For instance, if it's simply a matter of insufficient talent, how do we continue to build double-digit leads against teams in the first place, before we collapse like a house of cards? It is impossible to be continually talented enough in the first half to repeatedly build up a 10, 12, 15 point lead, and then have the talent completely disappear in the second half to the point where we're outscored by 20+ points. If we were always tied or ahead or behind by four or five points, that could be chalked up to energy/hard work/defensive intensity. But we repeatedly dominate teams in the first half almost to the point of their embarrassment-- as though we're an above-average BCS team-- and then we play like a bunch of somnambulent scrubs in the second half.

Probably the best example is NIU. We held them to 14 points in the first half. 14 points! UMass-- which was 8-0, #1 in the RPI, and ranked #22 in the country-- gave up twice that much in the first half at home against them in the game before they played us. Nebraska gave up 28 to them in the first half. In all likelihood, that will be the lowest first half point output they have all year.

Tulane scored only 19 points in the first half against us. Tulane's lowest point output of the year was 52 points against Texas State, in which they scored 28 points in the first half on a neutral court. Their largest point loss was at Wake Forest, where they scored 27 points in the first half. We led Tulane by 12 at the half, and began the second half on a 9-2 run to build up a 19 point lead with 17 minutes left to play. Yet somehow, it took 23 minutes of the game-- in which we built a lead as large as their entire first half point output-- for our vastly inferior talent to be exposed? That's just not plausible, even in a single game on the road. And it's completely out of the realm of possibility when a similar pattern has happened in six of our 12 games so far this season.

Fatigue? Injuries? We've blown large leads in games where that has been a plausible excuse, and games where it really hasn't.

Foul trouble? New officiating standards? We've won games and blown leads where that has been an issue, and where it hasn't.

Playing on the road? The NIU game was at home, and we lost to UC Davis after building up a 10-point lead on a neutral court. We had a 7-point lead with 3:28 left at home to UIC, and they cut it to two with :11 left and missed a three pointer to tie with :03 left.

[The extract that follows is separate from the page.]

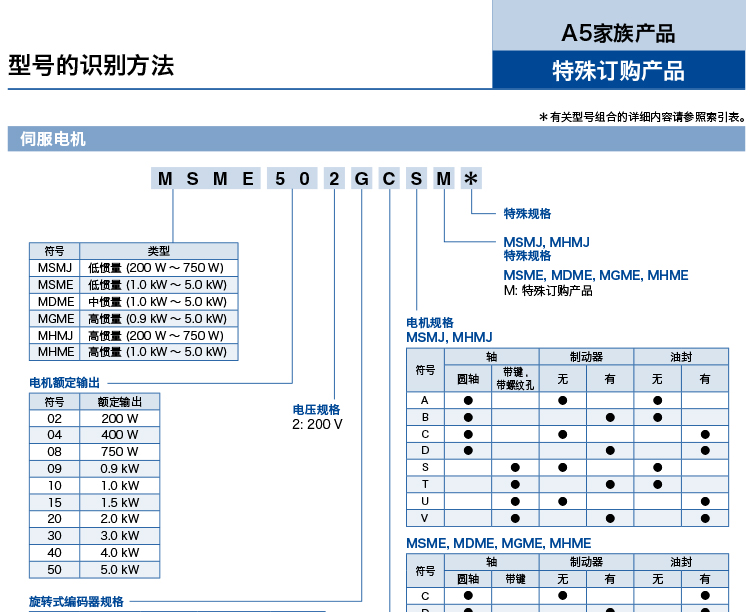Select the 750 W rated output cell

point(120,452)
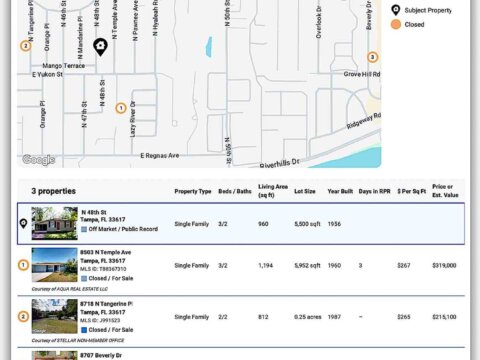Click the Price or Est. Value column header

coord(445,191)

Inexperience? An exceptionally young team? The only freshman we're playing considerable minutes this year is Milton Doyle, who is a transfer from Kansas with a great basketball IQ and the most talented and athletic player we've had at Loyola since Blake Schilb. And the same pattern happened last year-- particularly in the second half of the season, during conference play-- in many games where we had fifth-year senior Jordan Hicks, senior Ben Averkamp, and junior transfer Cully Payne available:

January 5, 2013 - 50-36 lead at home over YSU with 14:10 left turns into 68-66 loss. (Outscored 32-16 in final 14 minutes)
January 11, 2013 - 36-25 lead at home over Wright State with 17:42 left to play turns into 62-61 loss. (Outscored 37-25 in final 17 1/2 minutes)
January 20, 2013 - 38-24 lead at Chicago State with 17:45 left to play gets forced to overtime. (Outscored 33-19 through end of regulation)
February 4, 2013 - 53-40 lead at Wright State with 6:34 left turns into 62-58 loss. (Outscored 22-5 in final 6 1/2 minutes)

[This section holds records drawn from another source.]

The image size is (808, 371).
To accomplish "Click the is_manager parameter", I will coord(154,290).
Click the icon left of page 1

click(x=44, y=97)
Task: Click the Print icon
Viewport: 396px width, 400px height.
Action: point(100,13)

Which pretty much narrows the remaining possible excuses to: coaching ability, lack of player self-confidence, and lack of an on-court leader stepping up. It's only my opinion, but I think the coach can do things to overcome, prevent, or hasten the latter two issues. But if the coach doesn't pass muster on the former, the latter two issues are more or less moot. I don't see how blaming the players for lack of confidence, lack of floor leadership, or inability to guard laterally moves things forward.

I've seen something like this situation before. In the 2000-01 season, Loyola had a whole lot of talent, but was ABSOLUTELY ABYSMAL. The team went 7-21 (2-12 in conference) in spite of having David Bailey, Schin Kerr, Ryan Blankson, Jerrell Parker, Corey Minnifield, Silvie Turkovic, Louis Smith, Hubert Radke, Jon Freeman, and Jason Telford. They were winless on the road, and lost to some really God-awful teams, even at home. There were also some big blown leads, most notably a home loss at the buzzer to Wright State on 2/24/01, in which Wright State came back from a prohibitive lead.

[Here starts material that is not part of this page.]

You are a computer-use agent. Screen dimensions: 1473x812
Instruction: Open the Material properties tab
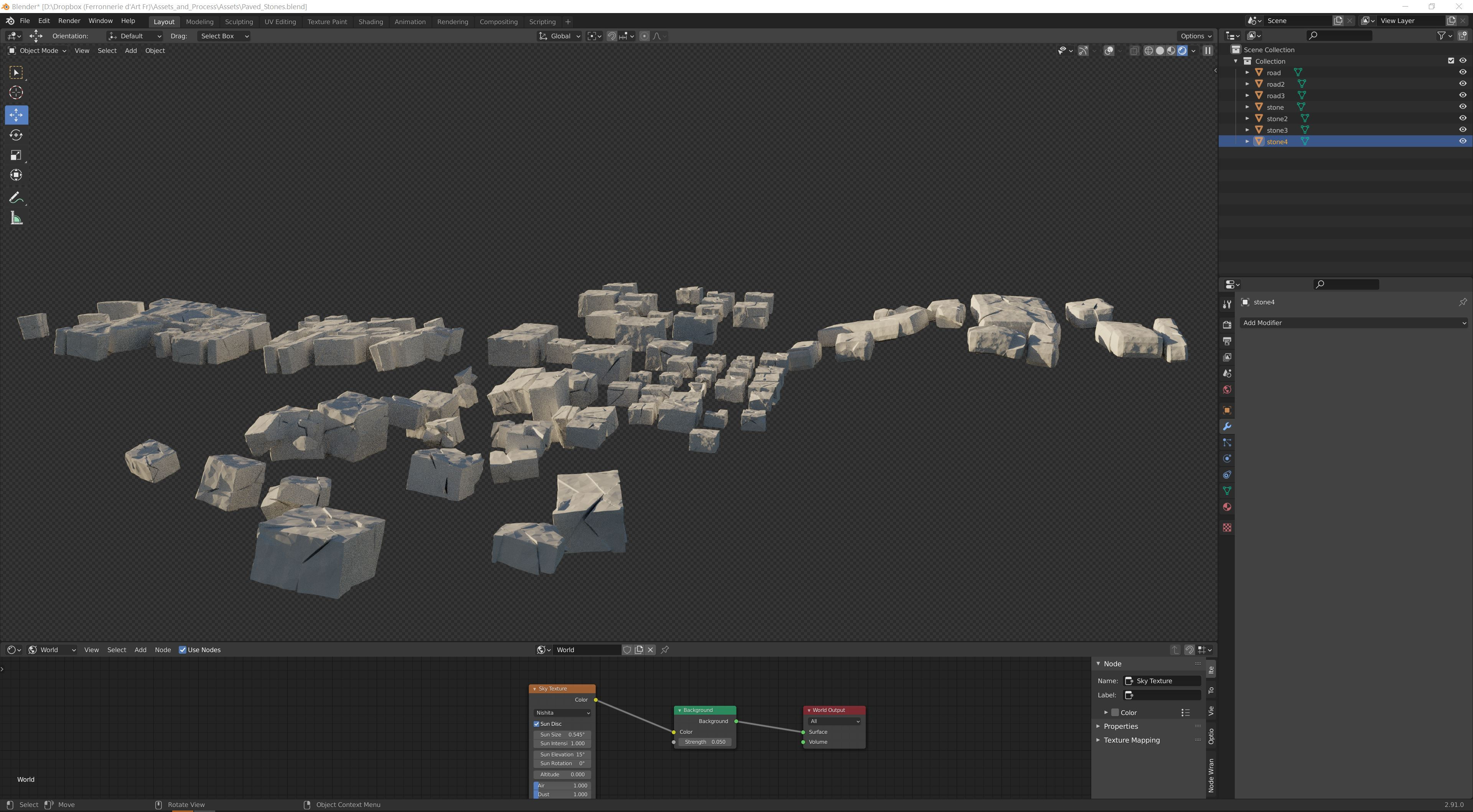[x=1227, y=508]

The following year, after several players transferred out and one player sat through a year to transfer in, the coach deliberately backed off of a micromanagement coaching philosophy and let the players develop some floor leadership and trust in each other in hands-off scrimages. In 2001-02, Loyola went 17-13 overall (for its first winning record in 15 years), and 9-7 in conference (for its best conference record in 15 seasons). They broke a 25-game road losing streak midway through the non-con season, and went 3-6 on the road thereafter (including a very close loss at #7 Illinois), 5-7 away from home through the rest of the season.

Here's what I would recommend: Hold scrimmages in which players with floor leadership potential are named coaches of their scrimmage squads. They can choose to play in the games, or sit on the sidelines and make substitutions without interference from the coaching staff. If the player-coaches want, they can choose an assistant as their coaching assistant. At halftime, one squad is told to mimic the offense or defense of one of the teams that overcame a double-digit lead against us. In-depth coaching counseling, advice, and analysis can be given privately and personally after the scrimmage.

We've got 7 1/2 days until conference play begins. Unless something changes dramatically, we're headed for a 2 or 3 win conference season. The players need confidence, and having the autonomy to make educatated decisions will help them get there. Maybe the coaches will also learn things that the players wouldn't tell them outright.

I've gone on way too long, haven't I?